DATA UNDER STUDY.
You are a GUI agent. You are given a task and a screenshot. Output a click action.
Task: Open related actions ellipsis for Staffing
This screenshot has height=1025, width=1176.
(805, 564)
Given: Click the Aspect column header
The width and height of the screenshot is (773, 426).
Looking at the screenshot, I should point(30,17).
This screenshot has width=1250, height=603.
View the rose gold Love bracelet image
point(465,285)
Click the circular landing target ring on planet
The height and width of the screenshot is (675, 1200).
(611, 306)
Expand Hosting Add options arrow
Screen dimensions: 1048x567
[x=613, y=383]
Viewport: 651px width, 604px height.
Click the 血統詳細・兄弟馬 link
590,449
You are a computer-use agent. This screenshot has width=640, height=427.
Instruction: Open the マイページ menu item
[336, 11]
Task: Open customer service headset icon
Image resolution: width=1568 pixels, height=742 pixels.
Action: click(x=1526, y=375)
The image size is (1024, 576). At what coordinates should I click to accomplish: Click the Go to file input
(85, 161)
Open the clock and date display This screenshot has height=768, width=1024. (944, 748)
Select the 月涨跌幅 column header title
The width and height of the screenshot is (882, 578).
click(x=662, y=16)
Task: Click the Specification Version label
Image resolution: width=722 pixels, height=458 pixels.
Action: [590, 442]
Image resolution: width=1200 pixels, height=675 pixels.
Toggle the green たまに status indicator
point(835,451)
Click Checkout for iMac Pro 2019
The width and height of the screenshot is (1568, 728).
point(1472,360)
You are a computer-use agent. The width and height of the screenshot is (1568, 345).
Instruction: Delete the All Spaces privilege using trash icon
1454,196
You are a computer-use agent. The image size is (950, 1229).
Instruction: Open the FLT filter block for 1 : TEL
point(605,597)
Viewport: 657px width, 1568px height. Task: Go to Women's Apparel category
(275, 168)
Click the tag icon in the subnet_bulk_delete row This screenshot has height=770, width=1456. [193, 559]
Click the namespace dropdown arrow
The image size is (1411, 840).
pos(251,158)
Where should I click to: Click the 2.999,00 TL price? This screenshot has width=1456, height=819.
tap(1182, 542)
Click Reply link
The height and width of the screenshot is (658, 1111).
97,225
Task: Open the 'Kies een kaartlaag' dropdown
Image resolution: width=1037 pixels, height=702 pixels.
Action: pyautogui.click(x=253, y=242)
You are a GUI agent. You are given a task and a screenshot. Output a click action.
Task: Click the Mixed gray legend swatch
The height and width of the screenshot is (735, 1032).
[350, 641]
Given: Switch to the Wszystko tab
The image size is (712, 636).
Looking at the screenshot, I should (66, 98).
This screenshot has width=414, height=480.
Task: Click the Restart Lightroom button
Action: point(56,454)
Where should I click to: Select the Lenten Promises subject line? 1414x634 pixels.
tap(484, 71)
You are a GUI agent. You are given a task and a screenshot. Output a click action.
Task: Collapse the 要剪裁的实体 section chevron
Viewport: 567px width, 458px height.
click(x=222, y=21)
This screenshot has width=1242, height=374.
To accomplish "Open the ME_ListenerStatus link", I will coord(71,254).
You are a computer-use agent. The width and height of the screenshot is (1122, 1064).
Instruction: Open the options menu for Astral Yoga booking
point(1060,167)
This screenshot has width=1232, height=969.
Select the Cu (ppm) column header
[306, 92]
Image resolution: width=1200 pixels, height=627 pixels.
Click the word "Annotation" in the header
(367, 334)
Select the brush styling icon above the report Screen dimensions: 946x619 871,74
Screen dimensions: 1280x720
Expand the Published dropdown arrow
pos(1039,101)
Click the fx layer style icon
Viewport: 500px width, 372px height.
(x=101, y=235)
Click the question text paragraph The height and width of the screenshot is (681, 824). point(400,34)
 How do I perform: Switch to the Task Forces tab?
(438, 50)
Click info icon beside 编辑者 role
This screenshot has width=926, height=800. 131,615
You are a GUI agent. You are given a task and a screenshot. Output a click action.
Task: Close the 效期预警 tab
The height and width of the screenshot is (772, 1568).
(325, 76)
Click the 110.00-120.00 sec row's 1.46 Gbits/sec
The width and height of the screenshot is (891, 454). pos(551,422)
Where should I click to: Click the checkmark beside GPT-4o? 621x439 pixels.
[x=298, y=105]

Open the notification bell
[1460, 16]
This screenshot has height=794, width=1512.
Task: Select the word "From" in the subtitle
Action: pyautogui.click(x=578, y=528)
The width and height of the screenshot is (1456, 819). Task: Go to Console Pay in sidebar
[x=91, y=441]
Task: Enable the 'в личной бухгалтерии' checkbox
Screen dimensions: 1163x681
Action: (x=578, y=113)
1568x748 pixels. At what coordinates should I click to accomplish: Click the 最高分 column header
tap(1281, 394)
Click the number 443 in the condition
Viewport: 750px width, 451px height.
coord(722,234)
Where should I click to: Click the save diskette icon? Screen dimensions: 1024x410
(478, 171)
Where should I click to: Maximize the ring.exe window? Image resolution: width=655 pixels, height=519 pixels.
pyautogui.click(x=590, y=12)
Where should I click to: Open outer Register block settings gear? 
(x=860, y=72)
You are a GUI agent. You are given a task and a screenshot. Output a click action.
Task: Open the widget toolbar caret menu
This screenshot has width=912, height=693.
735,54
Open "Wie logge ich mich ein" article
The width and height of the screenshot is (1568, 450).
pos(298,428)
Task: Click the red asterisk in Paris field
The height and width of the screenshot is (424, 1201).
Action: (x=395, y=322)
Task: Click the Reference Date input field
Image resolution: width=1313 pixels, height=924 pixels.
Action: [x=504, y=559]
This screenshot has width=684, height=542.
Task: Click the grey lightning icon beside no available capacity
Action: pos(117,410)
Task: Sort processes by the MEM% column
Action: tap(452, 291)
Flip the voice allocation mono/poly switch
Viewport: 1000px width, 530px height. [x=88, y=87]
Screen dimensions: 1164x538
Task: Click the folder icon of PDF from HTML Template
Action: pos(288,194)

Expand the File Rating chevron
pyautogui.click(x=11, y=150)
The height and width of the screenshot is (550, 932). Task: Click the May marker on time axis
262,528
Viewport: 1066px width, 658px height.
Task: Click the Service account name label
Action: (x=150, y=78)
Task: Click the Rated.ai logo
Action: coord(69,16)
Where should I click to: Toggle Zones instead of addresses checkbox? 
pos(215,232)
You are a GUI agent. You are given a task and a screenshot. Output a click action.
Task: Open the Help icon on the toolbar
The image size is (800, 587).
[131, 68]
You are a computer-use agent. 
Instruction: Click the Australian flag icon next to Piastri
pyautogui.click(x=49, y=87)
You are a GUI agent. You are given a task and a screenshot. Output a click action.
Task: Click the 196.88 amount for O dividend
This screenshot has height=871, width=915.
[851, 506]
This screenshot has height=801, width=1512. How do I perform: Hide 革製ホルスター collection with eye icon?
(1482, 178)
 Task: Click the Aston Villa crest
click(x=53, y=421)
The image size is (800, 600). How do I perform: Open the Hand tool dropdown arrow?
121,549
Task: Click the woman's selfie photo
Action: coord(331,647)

EXERCISE GOAL.
Please give back the listing in full; each line must match exactly.

EXPECTED ANSWER.
You are a GUI agent. You are given a task and a screenshot. Output a click action.
Task: Open related actions ellipsis for Staffing
This screenshot has height=1025, width=1176.
(805, 564)
Given: Click the Aspect column header
The width and height of the screenshot is (773, 426).
Looking at the screenshot, I should point(30,17).
This screenshot has width=1250, height=603.
View the rose gold Love bracelet image
point(465,285)
Click the circular landing target ring on planet
The height and width of the screenshot is (675, 1200).
(611, 306)
Expand Hosting Add options arrow
Screen dimensions: 1048x567
[x=613, y=383]
Viewport: 651px width, 604px height.
Click the 血統詳細・兄弟馬 link
590,449
You are a computer-use agent. This screenshot has width=640, height=427.
Instruction: Open the マイページ menu item
[336, 11]
Task: Open customer service headset icon
Image resolution: width=1568 pixels, height=742 pixels.
Action: click(x=1526, y=375)
The image size is (1024, 576). At what coordinates should I click to accomplish: Click the Go to file input
(85, 161)
Open the clock and date display This screenshot has height=768, width=1024. (944, 748)
Select the 月涨跌幅 column header title
The width and height of the screenshot is (882, 578).
click(x=662, y=16)
Task: Click the Specification Version label
Image resolution: width=722 pixels, height=458 pixels.
Action: [590, 442]
Image resolution: width=1200 pixels, height=675 pixels.
Toggle the green たまに status indicator
point(835,451)
Click Checkout for iMac Pro 2019
The width and height of the screenshot is (1568, 728).
point(1472,360)
You are a computer-use agent. The width and height of the screenshot is (1568, 345).
Instruction: Delete the All Spaces privilege using trash icon
1454,196
You are a computer-use agent. The image size is (950, 1229).
Instruction: Open the FLT filter block for 1 : TEL
point(605,597)
Viewport: 657px width, 1568px height. Task: Go to Women's Apparel category
(275, 168)
Click the tag icon in the subnet_bulk_delete row This screenshot has height=770, width=1456. [193, 559]
Click the namespace dropdown arrow
The image size is (1411, 840).
pos(251,158)
Where should I click to: Click the 2.999,00 TL price? This screenshot has width=1456, height=819.
tap(1182, 542)
Click Reply link
The height and width of the screenshot is (658, 1111).
97,225
Task: Open the 'Kies een kaartlaag' dropdown
Image resolution: width=1037 pixels, height=702 pixels.
Action: pyautogui.click(x=253, y=242)
You are a GUI agent. You are given a task and a screenshot. Output a click action.
Task: Click the Mixed gray legend swatch
The height and width of the screenshot is (735, 1032).
[350, 641]
Given: Switch to the Wszystko tab
The image size is (712, 636).
Looking at the screenshot, I should (66, 98).
This screenshot has width=414, height=480.
Task: Click the Restart Lightroom button
Action: point(56,454)
Where should I click to: Select the Lenten Promises subject line? 1414x634 pixels.
tap(484, 71)
You are a GUI agent. You are given a task and a screenshot. Output a click action.
Task: Collapse the 要剪裁的实体 section chevron
Viewport: 567px width, 458px height.
click(x=222, y=21)
This screenshot has width=1242, height=374.
To accomplish "Open the ME_ListenerStatus link", I will coord(71,254).
You are a computer-use agent. The width and height of the screenshot is (1122, 1064).
Instruction: Open the options menu for Astral Yoga booking
point(1060,167)
This screenshot has width=1232, height=969.
Select the Cu (ppm) column header
[306, 92]
Image resolution: width=1200 pixels, height=627 pixels.
Click the word "Annotation" in the header
(367, 334)
Select the brush styling icon above the report Screen dimensions: 946x619 871,74
Screen dimensions: 1280x720
Expand the Published dropdown arrow
pos(1039,101)
Click the fx layer style icon
Viewport: 500px width, 372px height.
(x=101, y=235)
Click the question text paragraph The height and width of the screenshot is (681, 824). point(400,34)
 How do I perform: Switch to the Task Forces tab?
(438, 50)
Click info icon beside 编辑者 role
This screenshot has width=926, height=800. 131,615
You are a GUI agent. You are given a task and a screenshot. Output a click action.
Task: Close the 效期预警 tab
The height and width of the screenshot is (772, 1568).
(325, 76)
Click the 110.00-120.00 sec row's 1.46 Gbits/sec
The width and height of the screenshot is (891, 454). pos(551,422)
Where should I click to: Click the checkmark beside GPT-4o? 621x439 pixels.
[x=298, y=105]

Open the notification bell
[1460, 16]
This screenshot has height=794, width=1512.
Task: Select the word "From" in the subtitle
Action: pyautogui.click(x=578, y=528)
The width and height of the screenshot is (1456, 819). Task: Go to Console Pay in sidebar
[x=91, y=441]
Task: Enable the 'в личной бухгалтерии' checkbox
Screen dimensions: 1163x681
Action: (x=578, y=113)
1568x748 pixels. At what coordinates should I click to accomplish: Click the 最高分 column header
tap(1281, 394)
Click the number 443 in the condition
Viewport: 750px width, 451px height.
coord(722,234)
Where should I click to: Click the save diskette icon? Screen dimensions: 1024x410
(478, 171)
Where should I click to: Maximize the ring.exe window? Image resolution: width=655 pixels, height=519 pixels.
pyautogui.click(x=590, y=12)
Where should I click to: Open outer Register block settings gear? 
(x=860, y=72)
You are a GUI agent. You are given a task and a screenshot. Output a click action.
Task: Open the widget toolbar caret menu
This screenshot has width=912, height=693.
735,54
Open "Wie logge ich mich ein" article
The width and height of the screenshot is (1568, 450).
pos(298,428)
Task: Click the red asterisk in Paris field
The height and width of the screenshot is (424, 1201).
Action: (x=395, y=322)
Task: Click the Reference Date input field
Image resolution: width=1313 pixels, height=924 pixels.
Action: [x=504, y=559]
This screenshot has width=684, height=542.
Task: Click the grey lightning icon beside no available capacity
Action: pos(117,410)
Task: Sort processes by the MEM% column
Action: tap(452, 291)
Flip the voice allocation mono/poly switch
Viewport: 1000px width, 530px height. [x=88, y=87]
Screen dimensions: 1164x538
Task: Click the folder icon of PDF from HTML Template
Action: pos(288,194)

Expand the File Rating chevron
pyautogui.click(x=11, y=150)
The height and width of the screenshot is (550, 932). Task: Click the May marker on time axis
262,528
Viewport: 1066px width, 658px height.
Task: Click the Service account name label
Action: (x=150, y=78)
Task: Click the Rated.ai logo
Action: coord(69,16)
Where should I click to: Toggle Zones instead of addresses checkbox? 
pos(215,232)
You are a GUI agent. You are given a task and a screenshot. Output a click action.
Task: Open the Help icon on the toolbar
The image size is (800, 587).
[131, 68]
You are a computer-use agent. 
Instruction: Click the Australian flag icon next to Piastri
pyautogui.click(x=49, y=87)
You are a GUI agent. You are given a task and a screenshot. Output a click action.
Task: Click the 196.88 amount for O dividend
This screenshot has height=871, width=915.
[851, 506]
This screenshot has height=801, width=1512. How do I perform: Hide 革製ホルスター collection with eye icon?
(1482, 178)
 Task: Click the Aston Villa crest
click(x=53, y=421)
The image size is (800, 600). How do I perform: Open the Hand tool dropdown arrow?
121,549
Task: Click the woman's selfie photo
Action: coord(331,647)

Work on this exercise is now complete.